“Vício” em comida deve ser tratado como o abuso de drogas? Alguns estudos apontam que sim
É possível ser “viciado” em alimentos não saudáveis? Sim, afirma um grupo de médicos e cientistas que desafia o aconselhamento médico tradicional, propondo uma nova abordagem sobre a compulsão alimentar. Embora não seja uma ideia nova, muitos pesquisadores e organizações resistem a ela, pois parece diferente de outros vícios, como álcool ou drogas. “Um vício é uma dependência de algo que você não precisa”, diz Duane Mellor, da British Dietetic Association.
Todos precisamos comer, mas defensores da ideia de dependência alimentar apontam para estudos em ratos, onde a ingestão de água adoçada libera dopamina, similar ao efeito da cocaína.
Contudo, não está claro quais alimentos são viciantes. Pessoas podem ser compulsivas por doces ou salgados, como amendoins e frituras. Alguns acreditam que carboidratos, mesmo os saudáveis, desencadeariam desejos.
Sem uma definição clara de vício, a Organização Mundial da Saúde considera o comportamento das pessoas e seu impacto. A dependência alimentar é medida pela Yale Food Addiction Scale, que avalia comportamentos como comer até se sentir mal. Estudos indicam que até 14% dos adultos apresentariam dependência alimentar, com números mais altos entre obesos ou com episódios de compulsão.
Para melhorar a compreensão, 40 médicos e pesquisadores desenvolveram uma declaração de consenso, apresentada na International Food Addiction Consensus Conference, em Londres. Eles sugerem que a dependência seja especificamente de alimentos ultraprocessados, como bolos e pizzas, que são consumidos de maneira compulsiva apesar das consequências negativas.
Porém, essa ideia enfrenta resistência, pois muitos cientistas contestam a noção de que alimentos ultraprocessados são uma categoria exclusivamente prejudicial. A questão é se promovem ganho de peso por serem industrializados ou por seu alto teor de gordura, sal e açúcar. Evitar todos os processados exclui alimentos geralmente considerados saudáveis, como pão integral e feijão enlatado.

*Trabalho solicitado*:
a - Edite o texto sobre vício em comida, reproduzindo tudo o que vai de "Todos precisamos comer, mas" até "efeito da cocaína." com "ratos" substituído por "camundongos".
b - Prossiga com o texto sobre vício em comida a partir do ponto em que ele termina.

*Informações fornecidas*:
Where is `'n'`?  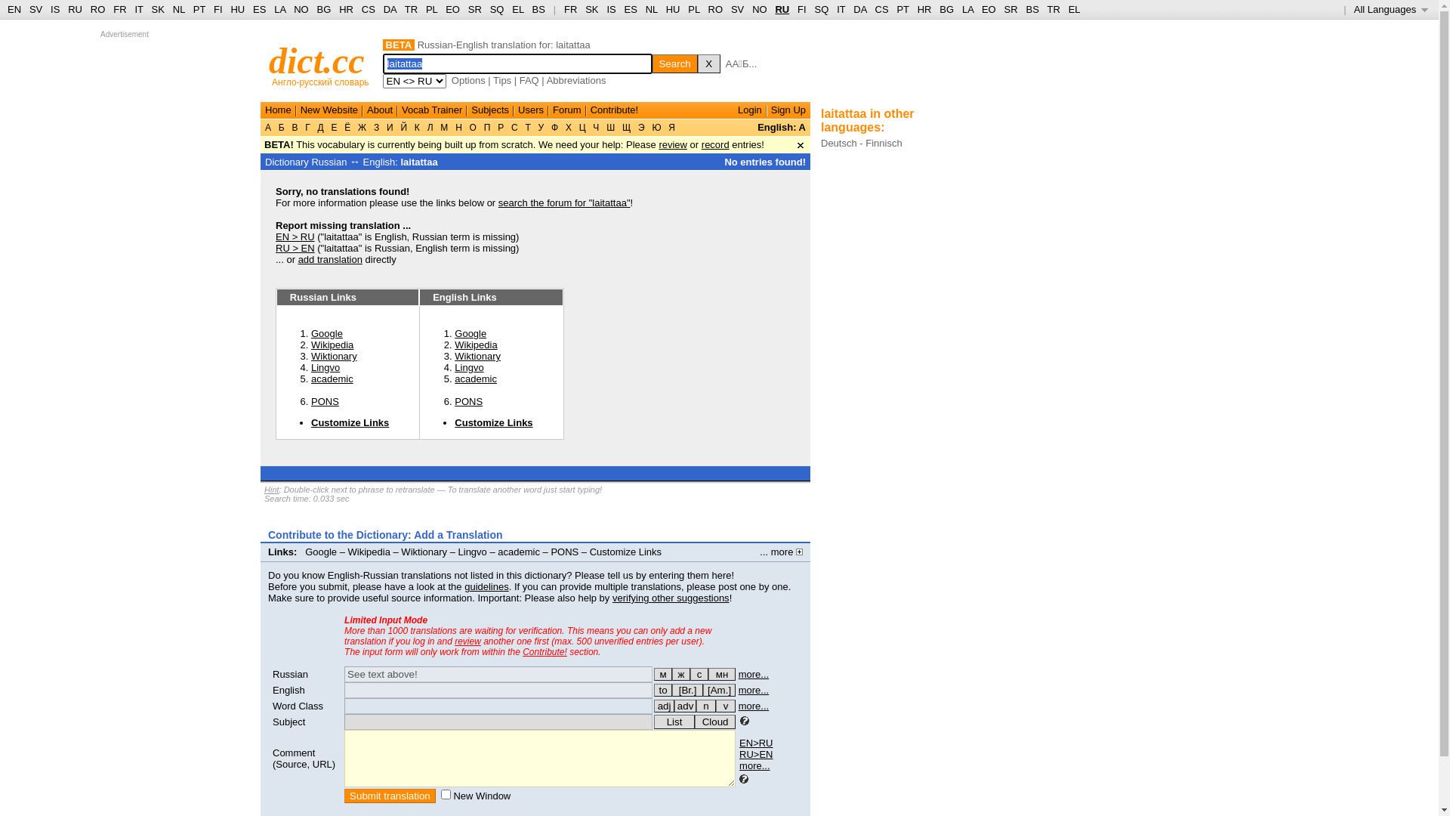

*Respostas por tarefa*:
a -
Todos precisamos comer, mas defensores da ideia de dependência alimentar apontam para estudos em camundongos, onde a ingestão de água adoçada libera dopamina, similar ao efeito da cocaína.

b -
Para dietas, a eliminação total de certos alimentos pode ser problemática, já que muitos alimentos dietéticos são processados. A abordagem de abstinência completa sugere que pessoas com dependência se beneficiariam ao evitar totalmente os “alimentos desencadeadores”, semelhante ao tratamento de alcoolismo, o que contradiz a recomendação comum de moderação.
Estudos recentes dão algum suporte à abstinência, mostrando que após três meses, essa abordagem ajudou na redução da compulsão alimentar e na perda de peso. Resultados a longo prazo também indicam uma continuação na diminuição das pontuações de dependência alimentar. No entanto, resultados de perda de peso em um ano ainda não estão disponíveis, e precisaríamos de um ensaio comparando abstinência e moderação.
Ainda não se sabe se os defensores da dependência alimentar convencerão a comunidade médica. Gunter Kuhnle, da Universidade de Reading, sugere que incluir um grupo mais amplo de especialistas daria mais credibilidade à campanha. Mellor afirma que a ideia seria útil para alguns, mas eliminar todo o açúcar ou carboidratos pode não ser a solução para todos.